I'm thinking, would it be possible to provide a single timeline/timestamped GeoJson plugin to our users? Maybe we can replace the internals of TimestampedGeoJson with your change, and add some Python logic to convert timestamps and durations to start and end dates?

Additionally, TimestampedGeoJson contains some features like popup support and pointToLayer definitions. Would we need to add the same in this new plugin?

What do you think?

hansthen commented 10 months ago

I will implement popup support and pointToLayer.

To merge the two would be much better indeed. I will need to find a strategy for that as the underlying leaflet plug-ins are different. timedimension uses a layer global duration parameter to indicate how long a feature stays visible, whereas leaflet-timeline.js uses a per feature end field in the geojson. Do you have any ideas how to unify these two? I'd prefer not to switch between two different leaflet plugins depending on the parameters passed.

About that unmaintainable Javascript, were you talking about the extends? I was planning to do something similar to the leaflet-timeline.js plugin. The original plugin removes from the map the features that are not active at a certain time.
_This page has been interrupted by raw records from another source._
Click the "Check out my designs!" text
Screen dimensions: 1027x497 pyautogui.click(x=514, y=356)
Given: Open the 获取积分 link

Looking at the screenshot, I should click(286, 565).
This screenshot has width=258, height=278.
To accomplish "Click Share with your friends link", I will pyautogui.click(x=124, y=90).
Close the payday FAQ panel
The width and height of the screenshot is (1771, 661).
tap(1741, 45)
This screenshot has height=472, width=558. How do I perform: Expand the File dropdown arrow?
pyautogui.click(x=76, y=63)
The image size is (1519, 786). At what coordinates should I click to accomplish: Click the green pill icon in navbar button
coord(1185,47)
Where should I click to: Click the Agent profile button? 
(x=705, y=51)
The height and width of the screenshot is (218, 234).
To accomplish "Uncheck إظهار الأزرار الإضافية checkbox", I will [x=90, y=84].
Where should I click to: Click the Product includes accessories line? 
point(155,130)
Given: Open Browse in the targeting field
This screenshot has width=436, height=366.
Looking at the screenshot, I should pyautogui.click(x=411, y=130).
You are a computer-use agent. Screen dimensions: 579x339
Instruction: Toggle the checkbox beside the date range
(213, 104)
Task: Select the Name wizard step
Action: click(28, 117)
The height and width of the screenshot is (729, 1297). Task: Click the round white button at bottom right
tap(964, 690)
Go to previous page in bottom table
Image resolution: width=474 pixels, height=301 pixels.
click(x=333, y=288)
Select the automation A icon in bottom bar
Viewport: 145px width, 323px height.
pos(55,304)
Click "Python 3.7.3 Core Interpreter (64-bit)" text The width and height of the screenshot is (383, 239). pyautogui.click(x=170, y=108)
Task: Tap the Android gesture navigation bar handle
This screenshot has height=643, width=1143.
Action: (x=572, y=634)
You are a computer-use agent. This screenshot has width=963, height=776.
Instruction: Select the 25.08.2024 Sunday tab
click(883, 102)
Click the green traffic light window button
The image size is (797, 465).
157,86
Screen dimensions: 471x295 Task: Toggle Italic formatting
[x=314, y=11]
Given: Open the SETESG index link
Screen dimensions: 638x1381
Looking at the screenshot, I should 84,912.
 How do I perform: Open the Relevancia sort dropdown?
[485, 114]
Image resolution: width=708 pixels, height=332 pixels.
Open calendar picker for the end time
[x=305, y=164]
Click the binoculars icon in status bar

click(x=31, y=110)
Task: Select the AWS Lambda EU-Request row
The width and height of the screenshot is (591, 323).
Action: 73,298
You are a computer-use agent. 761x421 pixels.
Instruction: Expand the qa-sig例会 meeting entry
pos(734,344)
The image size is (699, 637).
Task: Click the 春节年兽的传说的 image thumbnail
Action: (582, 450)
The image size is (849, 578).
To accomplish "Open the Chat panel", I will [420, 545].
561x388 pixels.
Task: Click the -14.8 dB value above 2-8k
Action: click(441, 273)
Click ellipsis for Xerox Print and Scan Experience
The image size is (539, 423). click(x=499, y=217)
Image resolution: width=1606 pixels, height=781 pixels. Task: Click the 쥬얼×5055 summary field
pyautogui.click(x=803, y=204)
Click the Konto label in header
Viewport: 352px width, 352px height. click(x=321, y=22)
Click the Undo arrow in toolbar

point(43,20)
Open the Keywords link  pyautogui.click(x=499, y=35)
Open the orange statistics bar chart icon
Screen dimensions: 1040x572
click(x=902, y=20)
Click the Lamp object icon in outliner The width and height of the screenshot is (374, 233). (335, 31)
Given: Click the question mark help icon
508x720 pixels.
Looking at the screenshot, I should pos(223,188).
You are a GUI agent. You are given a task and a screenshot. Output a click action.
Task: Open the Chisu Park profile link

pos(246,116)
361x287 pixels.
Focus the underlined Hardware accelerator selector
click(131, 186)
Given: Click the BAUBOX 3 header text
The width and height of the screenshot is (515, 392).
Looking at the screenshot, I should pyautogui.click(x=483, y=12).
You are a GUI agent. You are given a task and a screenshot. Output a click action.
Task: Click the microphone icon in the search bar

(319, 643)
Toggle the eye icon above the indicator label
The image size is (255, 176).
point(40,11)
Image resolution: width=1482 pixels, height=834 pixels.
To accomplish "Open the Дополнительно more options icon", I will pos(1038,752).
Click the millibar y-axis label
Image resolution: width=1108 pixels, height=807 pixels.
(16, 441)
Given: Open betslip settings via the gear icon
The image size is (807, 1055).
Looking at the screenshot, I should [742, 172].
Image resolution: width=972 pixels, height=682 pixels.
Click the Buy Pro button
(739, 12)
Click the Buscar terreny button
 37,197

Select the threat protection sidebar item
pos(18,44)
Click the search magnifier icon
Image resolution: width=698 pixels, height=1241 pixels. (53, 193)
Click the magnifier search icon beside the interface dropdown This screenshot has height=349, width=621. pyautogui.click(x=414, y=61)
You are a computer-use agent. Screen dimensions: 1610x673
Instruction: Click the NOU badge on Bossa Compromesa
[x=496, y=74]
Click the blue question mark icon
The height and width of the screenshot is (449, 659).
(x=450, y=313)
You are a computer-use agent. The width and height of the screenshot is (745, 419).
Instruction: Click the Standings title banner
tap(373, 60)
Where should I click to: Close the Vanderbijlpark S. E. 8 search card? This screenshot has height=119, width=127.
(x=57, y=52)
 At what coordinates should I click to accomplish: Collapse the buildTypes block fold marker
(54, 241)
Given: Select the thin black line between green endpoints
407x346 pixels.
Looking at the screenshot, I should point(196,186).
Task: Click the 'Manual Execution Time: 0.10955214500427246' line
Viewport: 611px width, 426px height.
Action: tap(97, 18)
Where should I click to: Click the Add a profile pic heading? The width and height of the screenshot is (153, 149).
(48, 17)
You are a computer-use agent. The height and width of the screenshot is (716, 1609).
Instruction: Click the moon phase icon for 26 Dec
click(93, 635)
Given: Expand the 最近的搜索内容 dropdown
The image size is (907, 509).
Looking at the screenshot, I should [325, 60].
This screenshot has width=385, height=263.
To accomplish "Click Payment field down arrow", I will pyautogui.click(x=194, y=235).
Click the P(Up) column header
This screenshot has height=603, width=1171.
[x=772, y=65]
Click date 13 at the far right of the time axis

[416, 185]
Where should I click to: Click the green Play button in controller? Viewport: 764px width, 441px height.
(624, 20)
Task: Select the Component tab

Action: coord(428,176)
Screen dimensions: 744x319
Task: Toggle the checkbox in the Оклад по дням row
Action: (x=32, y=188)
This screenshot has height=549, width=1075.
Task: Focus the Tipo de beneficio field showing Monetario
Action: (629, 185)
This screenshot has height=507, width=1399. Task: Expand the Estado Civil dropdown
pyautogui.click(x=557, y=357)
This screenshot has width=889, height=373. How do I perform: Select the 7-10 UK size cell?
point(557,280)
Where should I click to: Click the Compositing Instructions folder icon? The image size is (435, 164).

I was thinking about using an extends construction, so that it instead applies a different style to active and inactive features. (Similar to how google timeline works).

This will give the user the choice between hiding an inactive feature and highlighting active features. Any thoughts on this?

hansthen commented 10 months ago

@Conengmo I made some progress, but I am not really happy with it. There is a big underlying difference between the Timedimension and timeline plugins, in terms of the exact format of the geojson you'd feed the plugins. Timedimension allows a times parameter, which for a compound feature like LineString means the feature itself is split up into multiple geometries. For timeline you'd split this into different features each with their own geometry and start and end values.

I managed to create a jq script that will translate from the Timedimension format to the timeline, but I think it is too complicated. I am pretty sure there are some edge cases in which it will break. It also adds a dependency on jq, which somehow breaks the tests.

I think I will take a step back and rewrite as follows:

  1. If the user passes a get_interval function, use the timeline implementation.
  2. If the geojson contains a times property use the Timedimension implementation.
  3. If the geojson contains start and end properties use the timeline implementation.

I do like the extra user flexibility of having JsCode parameters for point_to_layer, style and on_each_feature.

This will at least ensure backward compatibility.

However, you may consider this too complicated to maintain and confusing to the user. If so, I can just give up on the project. Let me know your thoughts.

hansthen commented 10 months ago

@Conengmo can you have look? I am not sure whether the advantages of having one plugin for both use cases outweighs the additional maintenance complexity. Another approach would be to have two classes in timestamped_geo_json: TimestampedGeoJson and TimeIntervalGeoJson.